- The Washington Times - Friday, November 2, 2007

“The Sopranos’” much-discussed fade to black did more than close the door on a thrilling mob serial. It may have helped Hollywood transition away from Italian Americans as the go-to mob villains.

Audiences have already seen the Russian mob figure prominently in “Eastern Promises,” director David Cronenberg’s latest meditation on violence, and “We Own the Night” tracks a nightclub impresario who gets tangled up with a Russian crime family. This week, “American Gangster” and the documentary “Mr. Untouchable” trace black mob figures who transformed New York City’s criminal underground in the 1970s.

While mob movies haven’t been the exclusive domain of Italians — witness films like 1972’s “Super Fly” and last year’s Oscar-winning “The Departed” — the new films seem poised to extend the mob genre in potentially intriguing directions — assuming that they don’t fall back on the kinds of stereotypes that could be applied to mob families of any ethnicity.

“Mr. Untouchable” charts the rise of Nicky Barnes, a flamboyant gangster who could slip out of any legal entanglement. “Mr. Untouchable” director Mark Levin considers “American Gangster” a “breakthrough film.” While urban gangster films aren’t new, a film starring Denzel Washington could have significant resonance in the culture. “We’re ready for the new ethnic variety on the 21st century [mob movie],” Mr. Levin says.

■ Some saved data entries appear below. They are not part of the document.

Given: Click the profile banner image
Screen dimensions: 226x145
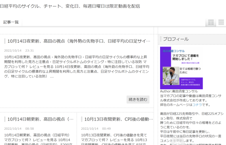Looking at the screenshot, I should (182, 68).
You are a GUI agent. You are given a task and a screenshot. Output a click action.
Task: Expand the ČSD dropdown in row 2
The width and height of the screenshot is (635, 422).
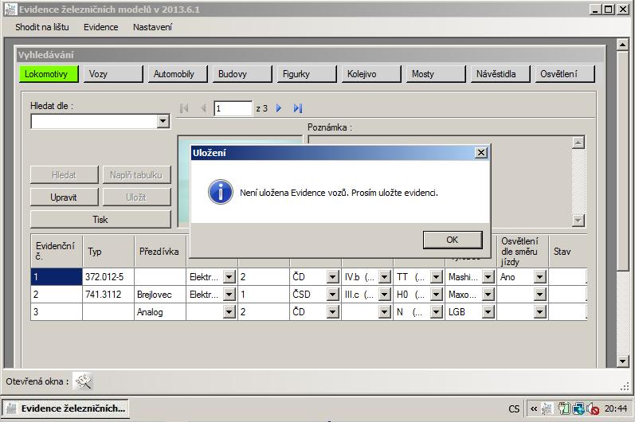pos(333,295)
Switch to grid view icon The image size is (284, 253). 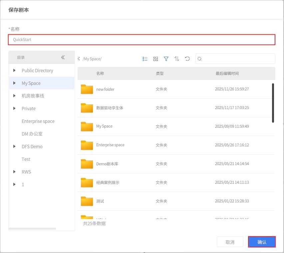click(x=155, y=59)
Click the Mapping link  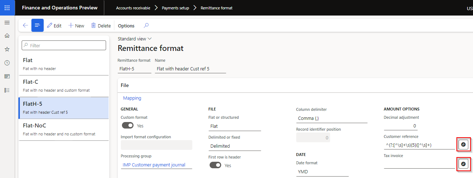pyautogui.click(x=132, y=98)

One reason mafia movies tap into the cultural zeitgeist is how they play on archetypal American themes. Nicky Barnes’ ascent was made possible, in a way, courtesy of capitalism. “They sang the national anthem at all their parties,” Mr. Levin says of Nicky’s crew. “There was a realization that only in America could they do what they do.” For black mobsters, their skin color plays a part in how they perceive society. The black gangsters in “Mr. Untouchable” saw themselves as underdogs who were barred from the mainstream, he says. Crime was a way of getting even and gaining power.

The switch to a more diversified mob scene also reflects a growing interaction between actual mob families. Some black gangsters, for example, learned their trade from their Italian peers. A few picked up some nasty habits while incarcerated alongside established Italian mobsters. Nicky Barnes grew up, and played stickball, with Matty Madonna, a famous mobster.

Larry Turman, a veteran producer (“The Graduate”) and professor and director of the Peter Stark Producing Program at the University of Southern California , isn’t convinced a new mafia trend has arrived — yet. But he sees Hollywood scriptwriters as eager to explore different ethnic and cultural variations on the mob movie.

A changing Hollywood culture is helping that happen. Thirty years ago, only Sidney Poitier was considered a famous enough black actor to anchor a feature film. Today, black actors and directors are far more prevalent. Moreover, he adds, “racism is more overtly dealt with in film today than in films from three decades ago.”

Italian mob movies center heavily on the family, one reason why these stories connect with the public at large despite the off-putting violence. Joaquin Phoenix’s character in “Night” bonds with the Russian family that owns his nightclub, and the earlier scenes of him breaking bread with the family are among the movie’s strongest moments. “Eastern Promises” touches on, albeit not always successfully, similar blood ties.

The new films may ultimately reflect simply the pragmatism of today’s filmmakers. Why invite comparisons to Mafia masterpieces like “The Godfather” when one can carve a new niche within the genre?